A cultura do cancelamento é adotado
nas redes sociais por todo espectro político. Atacando não só pessoas famosas,
mas também anônimas. Deve haver clareza de que seu método de demolições de
reputações, na maioria das vezes, acontecendo em ritmo frenético, sem permitir
o direito a defesa, merece repúdio.
O perigo existente na
histeria e ódio geral promovido pela ignorância da cultura do cancelamento lembra
até, inclusive, de um episódio histórico ocorrido, entre 1962 e1963, na cidade
de Salem, colônia americana de Massachusetts, conhecido como “caça às bruxas”.
Outro fenômeno social
através do qual também foi baseado em suspeitas, mentiras e fofocas, dezenove
pessoas (19), em sua maioria mulheres, foram mortas enforcadas acusadas de
cometer bruxaria. Coisa que vamos supor que mesmo se tivesse, de fato,
acontecido a bruxaria.

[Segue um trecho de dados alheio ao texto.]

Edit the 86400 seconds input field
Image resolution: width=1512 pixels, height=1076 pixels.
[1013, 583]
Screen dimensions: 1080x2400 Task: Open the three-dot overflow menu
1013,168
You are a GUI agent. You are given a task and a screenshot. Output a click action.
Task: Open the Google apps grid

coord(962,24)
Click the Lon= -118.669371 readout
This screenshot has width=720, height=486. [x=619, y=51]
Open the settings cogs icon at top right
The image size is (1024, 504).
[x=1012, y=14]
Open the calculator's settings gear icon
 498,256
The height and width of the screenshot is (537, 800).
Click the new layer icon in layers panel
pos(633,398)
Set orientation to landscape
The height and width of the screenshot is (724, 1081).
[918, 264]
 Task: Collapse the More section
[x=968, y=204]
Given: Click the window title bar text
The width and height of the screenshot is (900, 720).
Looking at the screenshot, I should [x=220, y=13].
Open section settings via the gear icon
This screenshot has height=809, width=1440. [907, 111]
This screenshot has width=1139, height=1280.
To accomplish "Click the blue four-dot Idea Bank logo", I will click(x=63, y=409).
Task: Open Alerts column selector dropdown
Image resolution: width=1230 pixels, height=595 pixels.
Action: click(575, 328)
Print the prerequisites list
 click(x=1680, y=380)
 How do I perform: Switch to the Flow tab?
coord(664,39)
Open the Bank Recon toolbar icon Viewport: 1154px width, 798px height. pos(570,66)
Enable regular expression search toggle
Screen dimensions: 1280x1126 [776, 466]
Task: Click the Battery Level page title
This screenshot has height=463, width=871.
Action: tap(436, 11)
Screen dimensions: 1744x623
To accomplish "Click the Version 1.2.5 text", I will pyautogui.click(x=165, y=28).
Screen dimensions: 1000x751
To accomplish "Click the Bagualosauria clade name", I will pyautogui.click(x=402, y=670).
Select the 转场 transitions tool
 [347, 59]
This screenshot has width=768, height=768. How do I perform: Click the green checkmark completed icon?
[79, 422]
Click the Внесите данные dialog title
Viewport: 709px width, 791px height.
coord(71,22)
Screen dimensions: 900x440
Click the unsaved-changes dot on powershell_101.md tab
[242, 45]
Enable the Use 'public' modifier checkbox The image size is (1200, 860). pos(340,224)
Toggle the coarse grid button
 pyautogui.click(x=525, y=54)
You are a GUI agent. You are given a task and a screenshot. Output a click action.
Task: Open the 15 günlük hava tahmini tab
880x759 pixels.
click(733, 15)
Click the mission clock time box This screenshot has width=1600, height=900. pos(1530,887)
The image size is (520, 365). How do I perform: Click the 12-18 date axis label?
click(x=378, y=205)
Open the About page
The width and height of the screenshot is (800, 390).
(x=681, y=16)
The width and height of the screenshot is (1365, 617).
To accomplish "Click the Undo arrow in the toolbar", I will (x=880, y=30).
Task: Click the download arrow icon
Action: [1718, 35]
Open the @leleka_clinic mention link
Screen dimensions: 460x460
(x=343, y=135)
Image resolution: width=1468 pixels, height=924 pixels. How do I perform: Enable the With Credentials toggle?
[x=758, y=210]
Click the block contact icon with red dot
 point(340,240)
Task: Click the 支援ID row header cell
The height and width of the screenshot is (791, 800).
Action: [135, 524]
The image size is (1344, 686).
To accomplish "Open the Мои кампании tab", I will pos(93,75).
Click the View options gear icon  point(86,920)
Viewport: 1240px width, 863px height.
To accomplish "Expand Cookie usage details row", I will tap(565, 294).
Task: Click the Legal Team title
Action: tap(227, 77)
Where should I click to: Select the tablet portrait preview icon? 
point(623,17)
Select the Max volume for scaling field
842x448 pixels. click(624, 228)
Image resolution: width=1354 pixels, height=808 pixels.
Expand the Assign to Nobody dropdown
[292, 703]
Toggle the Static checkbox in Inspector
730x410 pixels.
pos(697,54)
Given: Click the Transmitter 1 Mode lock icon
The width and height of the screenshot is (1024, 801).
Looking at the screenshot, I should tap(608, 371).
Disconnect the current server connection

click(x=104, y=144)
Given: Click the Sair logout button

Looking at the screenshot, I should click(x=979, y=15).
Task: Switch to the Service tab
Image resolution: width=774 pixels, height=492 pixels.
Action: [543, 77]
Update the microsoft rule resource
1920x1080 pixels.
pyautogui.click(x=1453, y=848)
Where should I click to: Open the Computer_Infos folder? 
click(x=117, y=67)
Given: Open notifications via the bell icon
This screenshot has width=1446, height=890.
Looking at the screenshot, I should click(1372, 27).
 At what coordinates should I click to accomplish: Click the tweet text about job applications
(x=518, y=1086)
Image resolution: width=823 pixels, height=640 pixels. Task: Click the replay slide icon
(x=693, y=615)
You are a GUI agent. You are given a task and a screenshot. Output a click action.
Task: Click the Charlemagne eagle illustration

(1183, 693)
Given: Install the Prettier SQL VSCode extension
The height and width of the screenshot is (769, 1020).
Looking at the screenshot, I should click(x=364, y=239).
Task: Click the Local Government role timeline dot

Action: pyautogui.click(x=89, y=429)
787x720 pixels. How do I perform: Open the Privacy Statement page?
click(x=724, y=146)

Não colocando em risco e nem tão pouco cometendo enorme mal
a vida de outras pessoas, levando em consideração a lei ou mesmo o bom senso
jamais se justificaria como contraponto tamanha crueldade e injustiça do
ocorrido no “caça às bruxas”.
Por isso, é importante
destacarmos dois elementos que são fundamentais da democracia: a liberdade de crítica
e de pensamento. No entanto, há necessidade de haver o mínimo de ética e bom
senso para não transformarmos, por exemplo, a extremidade de ocorrência de
ataques de ideias em ataques de pessoas. Pois, assim corremos o risco até mesmo
de transformar a defesa da democracia em demagogia, ou seja, na teoria estamos
supostamente defendendo ideias. Enquanto, ao mesmo tempo, na pratica, estamos,
de fato, promovendo ataques pessoais. Abusando desnecessariamente da “liberdade
de crítica” e de “pensamento”.
Quando algo
tão natural e comum como a existência de diferença de pensamentos e
posicionamentos se torna em algo anormal e fora do comum, ao ponto de
não aceitar a manifestação de contrariedades na democracia, isto é, a
existência de opiniões diferentes, ideias divergentes. Já que democracia não é
equivalente a ditadura do consenso, equivocado entendimento que pressupõe, na verdade,
a imposição da vontade da maioria negando essenciais direitos básicos e
inalienáveis de uma pessoa.
Esquecendo que a liberdade
de pensamento também garante outros dispositivos da legislação brasileira no
próprio artigo 5º da Constituição, de 1988, por exemplo, em dois incisos: “Inciso V: impõe limites à liberdade de
pensamento ao garantir o direito de resposta para aqueles que forem ofendidos; Inciso IX: garante a liberdade de expressão
intelectual, artística, científica e de comunicação, livre de censura
ou licença;”.
Logo, a liberdade não pode ser ignorantemente utilizada como
justificativa para desrespeitar, violando leis ou desprezando o bom senso e, nem tão pouco, a própria liberdade de quem estiver sendo vítima de cancelamento não pode jamais ser desrespeitada e violada sob o pretexto de determinados argumentos propagados no intuito de cancelarem que, na verdade, disfarçam serem inspirados, muitas das vezes, em sentimentos negativos, dentre outros, de maledicência, ódio, inveja, falsidade que instigam ataques pessoais a reputação de pessoas que simplesmente não se têm afinidades.
Por essas e outras razões, pode-se dizer que, de fato, algo
não anda certo com o fenômeno da cultura do cancelamento. Portanto, o melhor
mesmo a se fazer é: cancelar a cultura do cancelamento.